▸ **What the task asks**
In these records, how many lines contain "agent"? Please reply with the number only.

[Data for this exercise — start]

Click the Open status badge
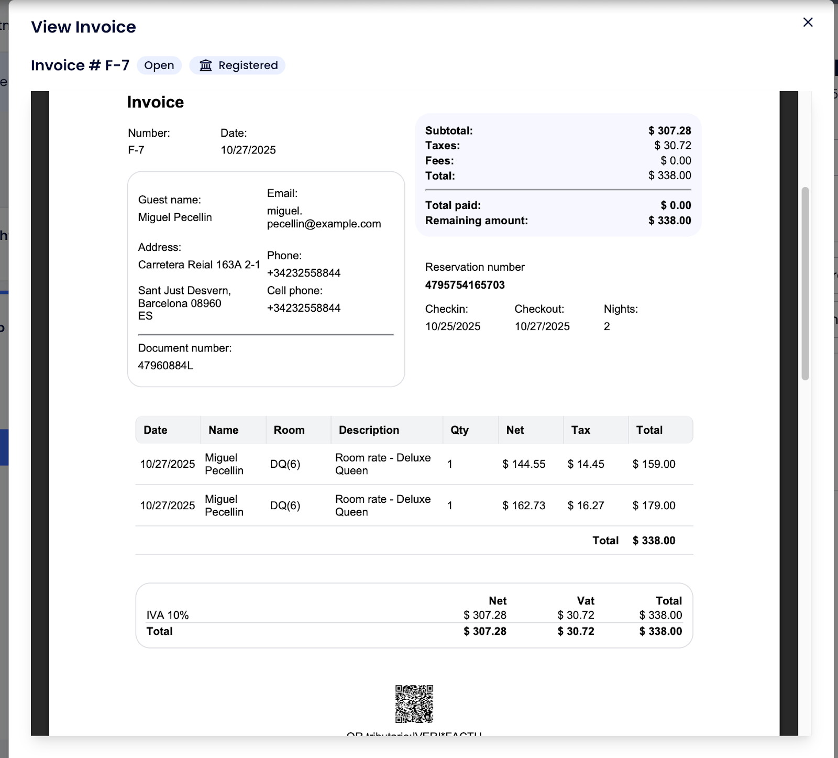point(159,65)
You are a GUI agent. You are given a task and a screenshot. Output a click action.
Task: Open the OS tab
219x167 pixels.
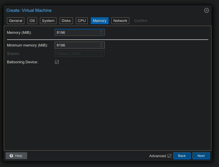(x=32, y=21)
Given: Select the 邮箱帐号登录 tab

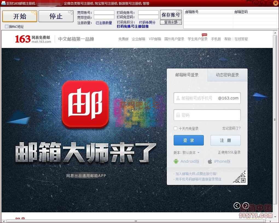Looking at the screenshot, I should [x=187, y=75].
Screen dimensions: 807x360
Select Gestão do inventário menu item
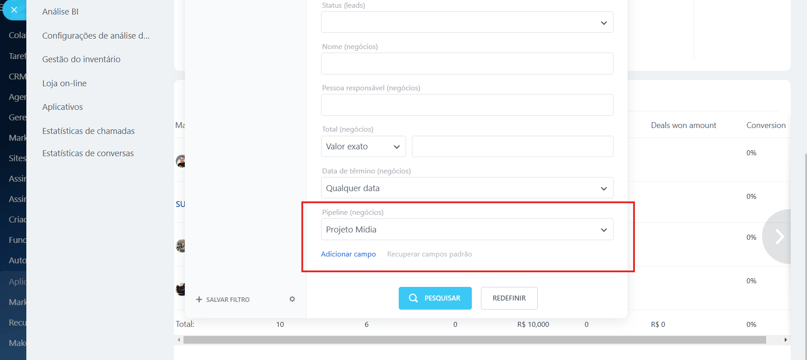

[Data for this exercise — finish]
[Data for this exercise — start]

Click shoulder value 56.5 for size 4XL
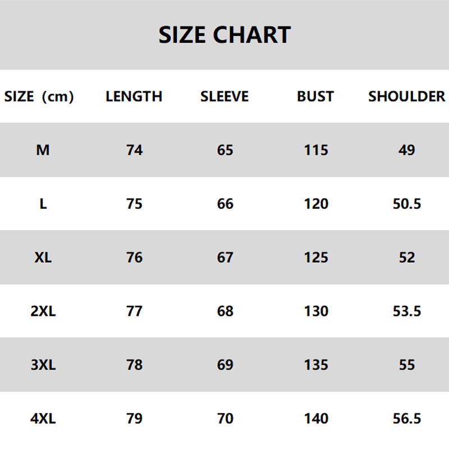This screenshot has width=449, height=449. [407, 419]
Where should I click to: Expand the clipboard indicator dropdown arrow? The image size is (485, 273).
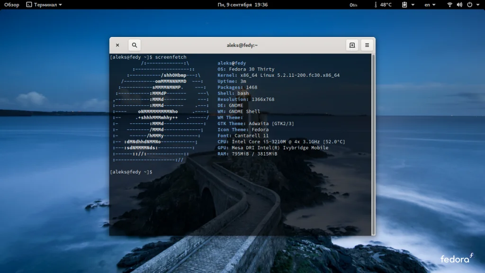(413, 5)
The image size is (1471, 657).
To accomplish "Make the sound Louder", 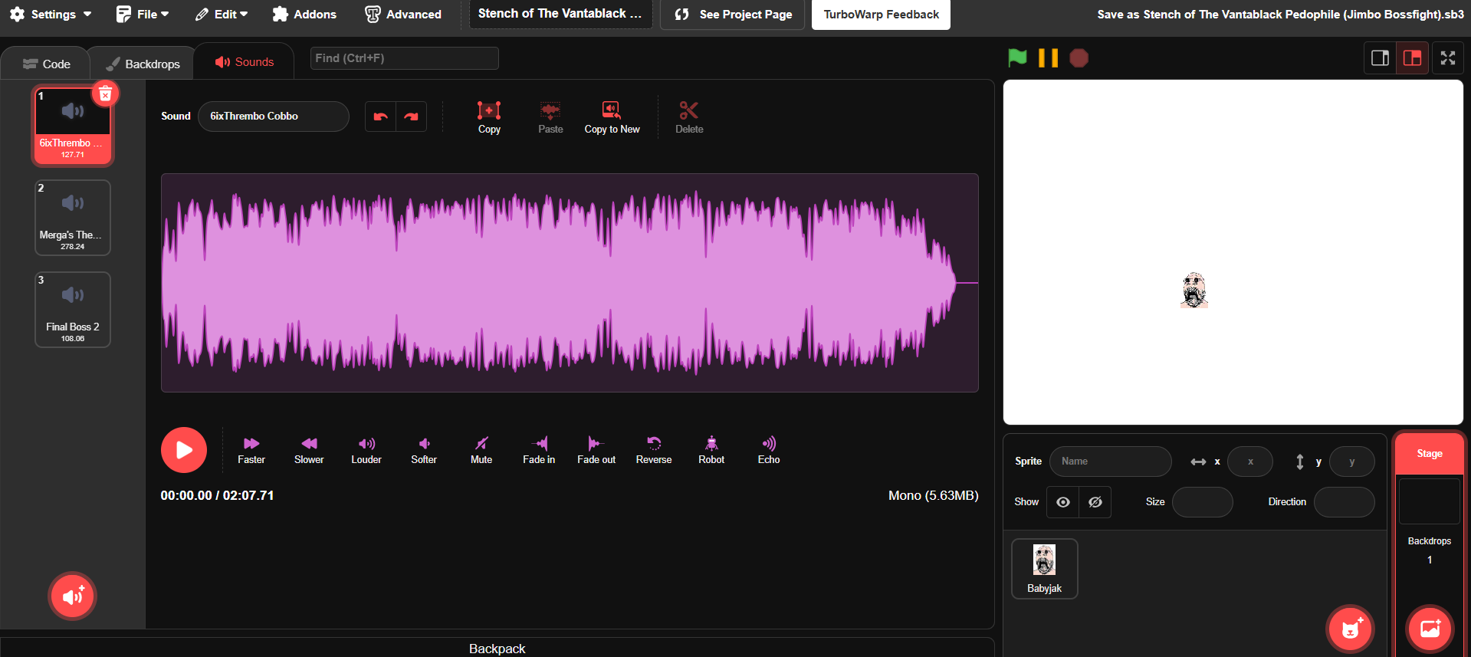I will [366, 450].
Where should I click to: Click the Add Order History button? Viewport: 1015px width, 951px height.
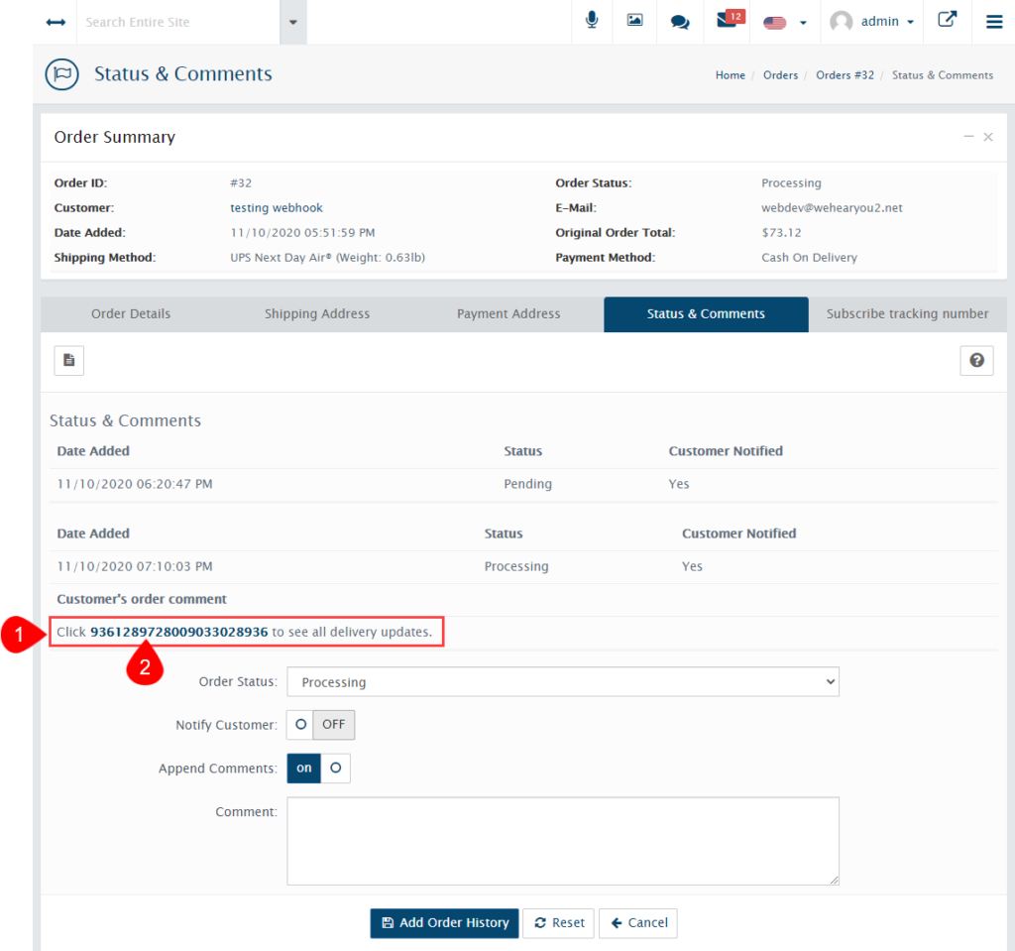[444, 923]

[Data for this exercise — finish]
[Data for this exercise — start]

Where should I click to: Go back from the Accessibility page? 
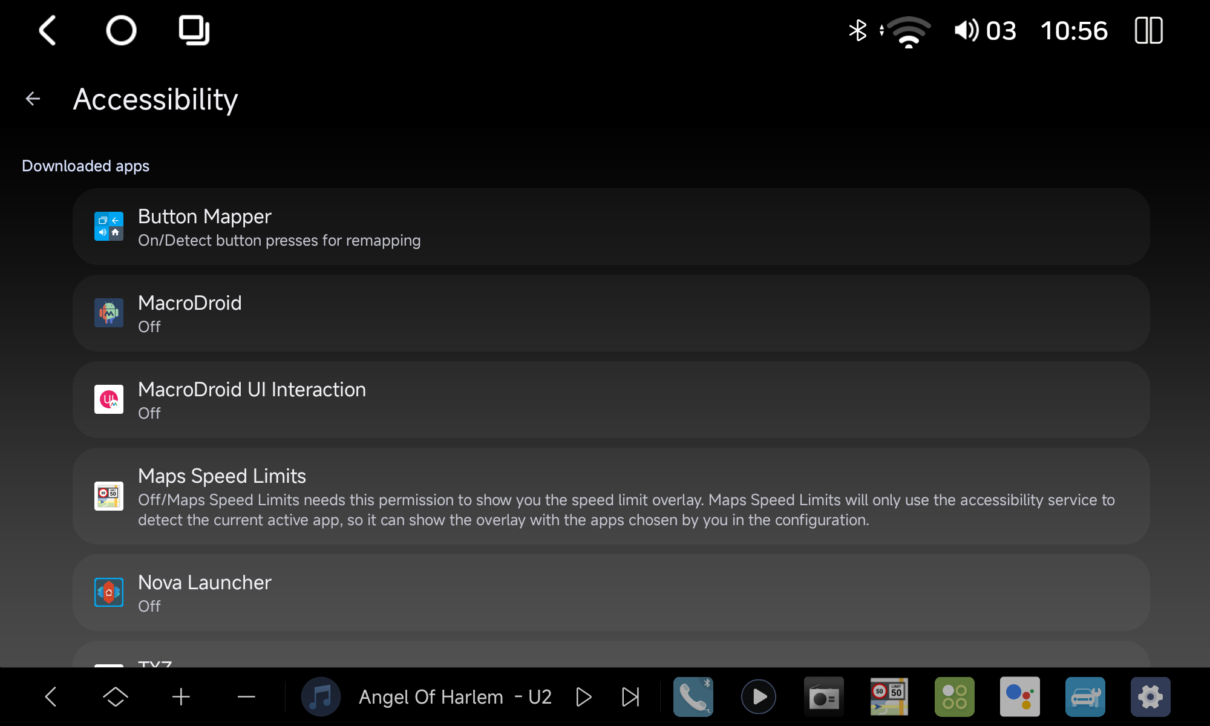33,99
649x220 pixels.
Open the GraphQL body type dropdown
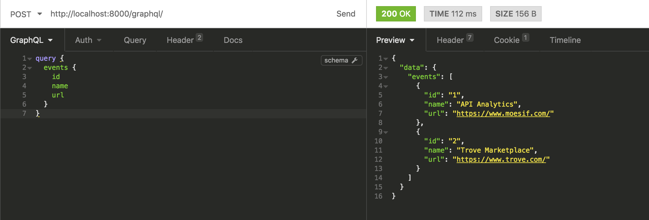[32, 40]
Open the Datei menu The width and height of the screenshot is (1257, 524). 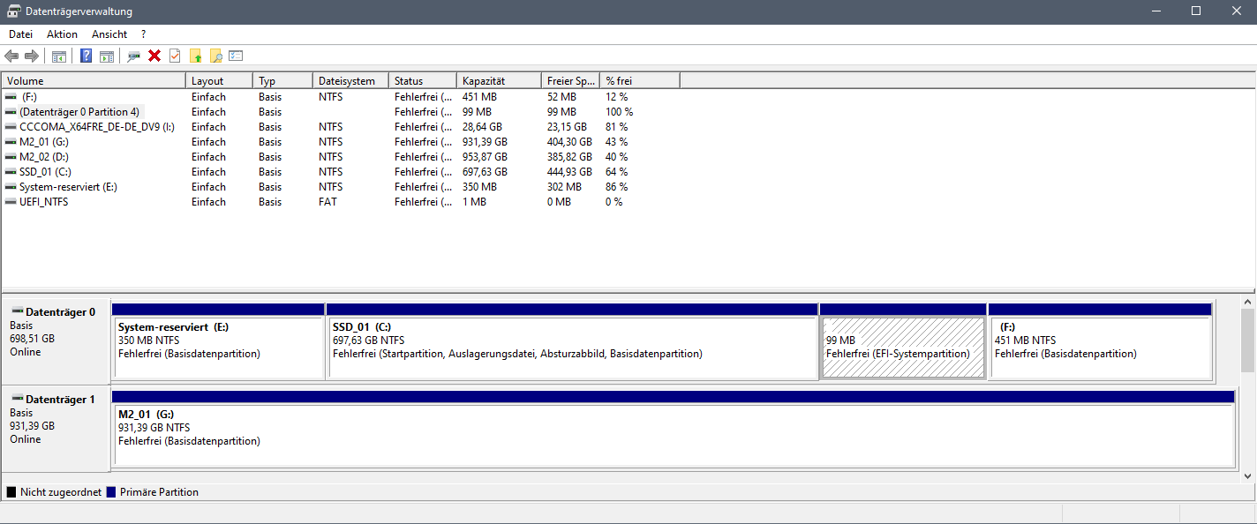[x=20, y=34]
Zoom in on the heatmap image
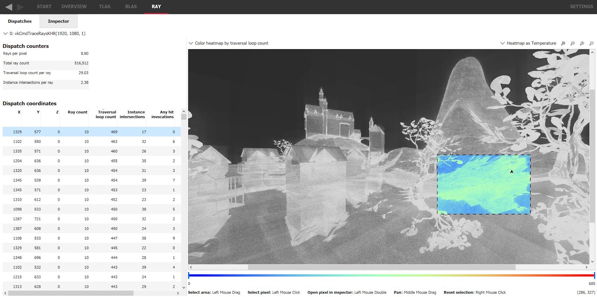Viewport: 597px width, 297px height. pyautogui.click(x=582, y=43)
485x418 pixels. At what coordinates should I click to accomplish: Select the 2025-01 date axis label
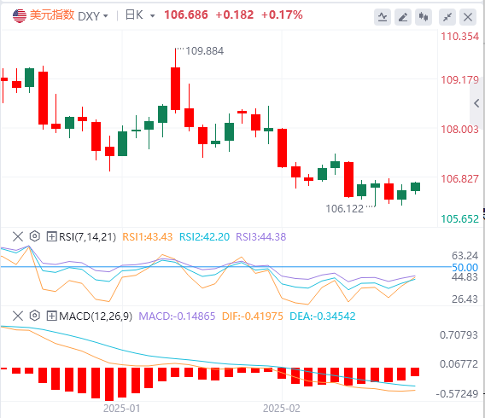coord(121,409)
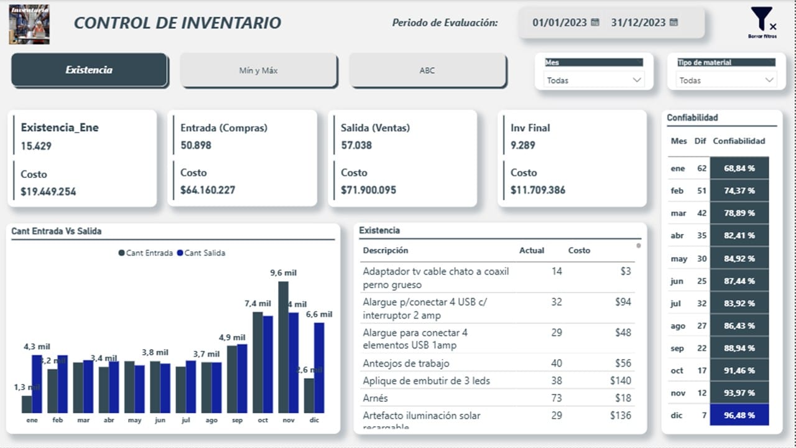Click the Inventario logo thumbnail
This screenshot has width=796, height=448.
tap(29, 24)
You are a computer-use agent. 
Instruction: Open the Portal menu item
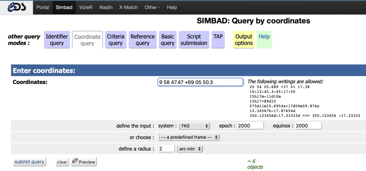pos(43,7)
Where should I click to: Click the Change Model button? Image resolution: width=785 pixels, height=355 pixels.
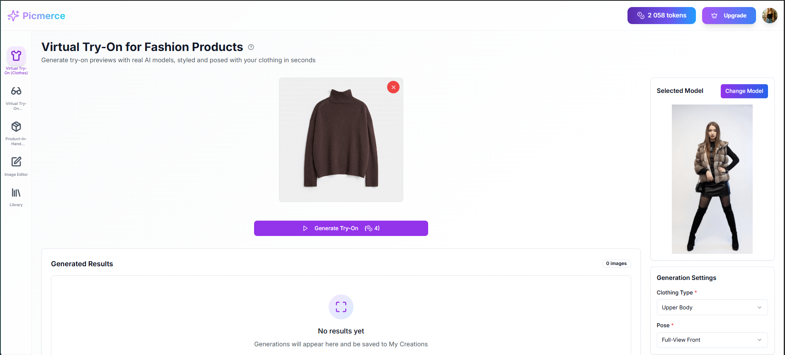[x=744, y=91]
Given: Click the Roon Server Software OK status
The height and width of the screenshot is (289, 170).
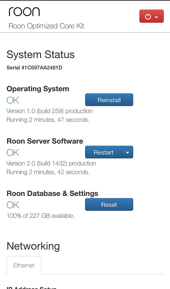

[Data for this exercise — finish]

▸ **Reply**
2